Virginia has now become the 38th state to vote to ratify the Equal Rights Amendment, which arguably crosses the ratification threshold set out in Article V of the U.S. Constitution for constitutional amendments. And so, Virginia has forced us to think seriously about the question of how the Constitution can be validly amended.

Back in June of 2018, as the National Organization for Women was gearing up a campaign to push the ratification of the ERA over the finish line, I argued that the effort was misguided and that the states should properly consider the proposed amendment dead and no longer available for potential ratification. Although the Virginia legislature apparently disagrees, I still think the ERA has not been properly ratified and should not be considered to be part of the Constitution.
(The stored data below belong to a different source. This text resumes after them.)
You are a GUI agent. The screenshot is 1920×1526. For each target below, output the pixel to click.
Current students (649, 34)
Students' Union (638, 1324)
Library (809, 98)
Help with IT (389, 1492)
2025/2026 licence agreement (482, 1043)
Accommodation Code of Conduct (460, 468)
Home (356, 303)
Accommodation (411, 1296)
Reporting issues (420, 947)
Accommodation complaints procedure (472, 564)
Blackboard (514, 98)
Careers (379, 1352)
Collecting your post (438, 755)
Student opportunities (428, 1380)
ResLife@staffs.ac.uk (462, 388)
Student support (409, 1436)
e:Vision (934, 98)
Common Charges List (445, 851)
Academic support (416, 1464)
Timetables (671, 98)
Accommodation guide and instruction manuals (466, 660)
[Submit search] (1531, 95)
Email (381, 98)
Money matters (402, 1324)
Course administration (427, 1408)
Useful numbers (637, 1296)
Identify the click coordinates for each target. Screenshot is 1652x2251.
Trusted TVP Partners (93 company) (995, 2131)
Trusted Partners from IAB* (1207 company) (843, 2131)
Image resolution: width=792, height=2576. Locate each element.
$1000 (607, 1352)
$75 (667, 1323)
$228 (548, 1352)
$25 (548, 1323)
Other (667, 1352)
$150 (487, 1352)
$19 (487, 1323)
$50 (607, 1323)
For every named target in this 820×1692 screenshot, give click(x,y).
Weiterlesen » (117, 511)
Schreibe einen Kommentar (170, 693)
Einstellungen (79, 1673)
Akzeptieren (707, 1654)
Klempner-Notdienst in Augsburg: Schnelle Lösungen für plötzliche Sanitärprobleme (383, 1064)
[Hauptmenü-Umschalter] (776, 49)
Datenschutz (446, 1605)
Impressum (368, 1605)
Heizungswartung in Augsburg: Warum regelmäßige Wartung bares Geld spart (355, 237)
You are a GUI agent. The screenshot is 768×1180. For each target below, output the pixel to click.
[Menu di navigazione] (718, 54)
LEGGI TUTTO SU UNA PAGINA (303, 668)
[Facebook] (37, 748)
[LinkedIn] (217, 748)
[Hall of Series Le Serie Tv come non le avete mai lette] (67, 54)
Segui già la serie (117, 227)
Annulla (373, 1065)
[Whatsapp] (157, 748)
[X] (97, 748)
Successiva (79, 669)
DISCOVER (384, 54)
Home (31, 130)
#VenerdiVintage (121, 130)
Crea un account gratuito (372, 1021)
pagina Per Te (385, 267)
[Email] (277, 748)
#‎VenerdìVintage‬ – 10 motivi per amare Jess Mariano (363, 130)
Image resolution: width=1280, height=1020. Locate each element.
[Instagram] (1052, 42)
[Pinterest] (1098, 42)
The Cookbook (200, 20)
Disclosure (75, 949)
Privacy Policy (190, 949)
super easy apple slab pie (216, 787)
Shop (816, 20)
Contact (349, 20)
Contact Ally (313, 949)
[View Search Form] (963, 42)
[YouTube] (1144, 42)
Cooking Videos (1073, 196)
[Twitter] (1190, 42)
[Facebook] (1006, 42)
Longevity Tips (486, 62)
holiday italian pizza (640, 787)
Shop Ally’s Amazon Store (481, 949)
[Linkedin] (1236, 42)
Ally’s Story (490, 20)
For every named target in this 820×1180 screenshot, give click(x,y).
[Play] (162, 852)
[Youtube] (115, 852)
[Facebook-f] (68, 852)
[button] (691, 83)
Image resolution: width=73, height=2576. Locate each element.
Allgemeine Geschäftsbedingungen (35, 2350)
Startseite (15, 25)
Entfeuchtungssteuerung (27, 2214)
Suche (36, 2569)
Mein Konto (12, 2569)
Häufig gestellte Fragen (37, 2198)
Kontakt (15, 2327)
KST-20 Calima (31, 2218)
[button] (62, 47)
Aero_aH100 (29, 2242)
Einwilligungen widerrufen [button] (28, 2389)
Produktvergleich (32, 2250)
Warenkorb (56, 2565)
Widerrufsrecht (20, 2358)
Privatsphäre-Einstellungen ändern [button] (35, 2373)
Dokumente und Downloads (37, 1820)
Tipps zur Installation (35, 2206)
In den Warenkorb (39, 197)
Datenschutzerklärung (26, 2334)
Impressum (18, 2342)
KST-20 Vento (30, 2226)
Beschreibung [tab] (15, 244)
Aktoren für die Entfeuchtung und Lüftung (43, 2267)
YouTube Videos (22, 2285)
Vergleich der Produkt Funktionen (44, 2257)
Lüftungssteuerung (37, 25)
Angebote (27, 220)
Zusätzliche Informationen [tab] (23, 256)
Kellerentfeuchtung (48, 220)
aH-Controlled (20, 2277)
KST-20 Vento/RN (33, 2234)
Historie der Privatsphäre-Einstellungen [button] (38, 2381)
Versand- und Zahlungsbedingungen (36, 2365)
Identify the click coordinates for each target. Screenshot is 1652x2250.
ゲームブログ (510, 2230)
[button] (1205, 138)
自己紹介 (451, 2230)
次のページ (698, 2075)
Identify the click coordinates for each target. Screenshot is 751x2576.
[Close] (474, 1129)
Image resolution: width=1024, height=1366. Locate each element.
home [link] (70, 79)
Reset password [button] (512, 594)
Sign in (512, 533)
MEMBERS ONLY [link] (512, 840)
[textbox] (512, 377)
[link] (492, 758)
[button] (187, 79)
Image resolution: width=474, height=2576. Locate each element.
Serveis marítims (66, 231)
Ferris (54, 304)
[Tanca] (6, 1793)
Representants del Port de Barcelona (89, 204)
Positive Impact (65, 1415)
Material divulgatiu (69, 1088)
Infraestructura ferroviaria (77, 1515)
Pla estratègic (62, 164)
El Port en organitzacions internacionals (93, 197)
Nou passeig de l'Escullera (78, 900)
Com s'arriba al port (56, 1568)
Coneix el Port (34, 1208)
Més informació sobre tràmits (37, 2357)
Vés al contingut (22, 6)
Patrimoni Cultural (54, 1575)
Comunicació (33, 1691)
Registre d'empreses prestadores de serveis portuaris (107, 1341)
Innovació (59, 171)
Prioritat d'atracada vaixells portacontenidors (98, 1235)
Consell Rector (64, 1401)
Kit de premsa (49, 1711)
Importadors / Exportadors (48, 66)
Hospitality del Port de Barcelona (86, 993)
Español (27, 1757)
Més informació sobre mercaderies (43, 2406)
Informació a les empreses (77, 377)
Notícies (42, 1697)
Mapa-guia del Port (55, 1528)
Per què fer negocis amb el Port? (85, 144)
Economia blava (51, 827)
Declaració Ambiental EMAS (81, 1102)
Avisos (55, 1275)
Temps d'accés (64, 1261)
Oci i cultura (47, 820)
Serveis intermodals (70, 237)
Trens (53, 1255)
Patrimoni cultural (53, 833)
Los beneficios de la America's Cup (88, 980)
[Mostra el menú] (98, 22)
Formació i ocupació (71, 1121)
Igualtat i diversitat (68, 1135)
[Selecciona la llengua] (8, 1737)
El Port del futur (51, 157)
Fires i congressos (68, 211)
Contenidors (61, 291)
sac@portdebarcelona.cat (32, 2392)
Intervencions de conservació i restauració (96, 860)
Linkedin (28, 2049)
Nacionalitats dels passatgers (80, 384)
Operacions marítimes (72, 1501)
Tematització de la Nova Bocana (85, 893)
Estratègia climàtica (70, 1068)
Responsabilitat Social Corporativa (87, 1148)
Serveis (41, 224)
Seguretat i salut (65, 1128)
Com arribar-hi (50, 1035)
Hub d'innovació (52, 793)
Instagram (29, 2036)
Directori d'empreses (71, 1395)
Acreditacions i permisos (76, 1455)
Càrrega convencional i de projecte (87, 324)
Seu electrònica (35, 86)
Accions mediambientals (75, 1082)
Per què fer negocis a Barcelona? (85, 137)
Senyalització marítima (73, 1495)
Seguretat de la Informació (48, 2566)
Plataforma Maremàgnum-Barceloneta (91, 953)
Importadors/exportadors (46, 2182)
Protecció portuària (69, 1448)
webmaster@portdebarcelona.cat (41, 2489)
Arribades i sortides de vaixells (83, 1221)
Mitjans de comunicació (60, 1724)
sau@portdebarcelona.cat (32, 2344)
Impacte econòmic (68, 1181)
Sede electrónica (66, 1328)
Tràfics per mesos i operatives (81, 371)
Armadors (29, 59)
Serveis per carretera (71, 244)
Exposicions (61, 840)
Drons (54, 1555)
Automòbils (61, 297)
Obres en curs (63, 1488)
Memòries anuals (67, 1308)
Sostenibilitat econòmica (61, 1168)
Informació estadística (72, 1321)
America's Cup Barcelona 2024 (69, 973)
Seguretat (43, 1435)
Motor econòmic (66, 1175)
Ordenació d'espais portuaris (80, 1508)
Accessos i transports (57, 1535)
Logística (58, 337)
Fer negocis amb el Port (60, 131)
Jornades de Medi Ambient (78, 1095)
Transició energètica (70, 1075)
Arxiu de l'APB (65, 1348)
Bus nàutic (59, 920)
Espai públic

There are a host of issues here. Some are purely procedural. The Office of Legal Counsel has recently issued an opinion concluding that the ERA is dead. The key issue for the OLC is whether Congress has the authority to set a time limit on the ratification of a constitutional amendment, which Congress purported to do in the case of the Equal Rights Amendment. When Congress voted to adopt the ERA in 1972 and send it to the states for potential ratification, it conditioned its approval on a seven-year ratification deadline (Congress subsequently voted to extend the deadline to the summer of 1982).

This is consistent with the relatively modern practice by which Congress has attempted to limit how long the ratification process can take. The text of the Constitution provides very little guidance about the ratification process and says nothing about whether or not Congress can set a deadline on the process. The OLC says that it can, and the national archivist, who is tasked with registering a successful ratification, has deferred to the OLC. For the moment, the executive branch of the federal government at least has concluded that the ERA has not yet been ratified and cannot be ratified in its current form. (Even if the OLC is right about the initial deadline, there is a further interesting question of whether Congress could now vote to further extend the deadline and retroactively validate the tardy ratification votes.)……..

If we think there is a serious need for the ERA and genuine support for it in the contemporary United States, then there is a ready solution—draft a new amendment, push it through Congress, and send it to the states. If we think that the ERA could not currently be adopted and ratified in a reasonable amount of time, then perhaps we should not be eager to say that the ERA is part of the Constitution because exactly three states legislatures have endorsed it since Jimmy Carter was in the White House.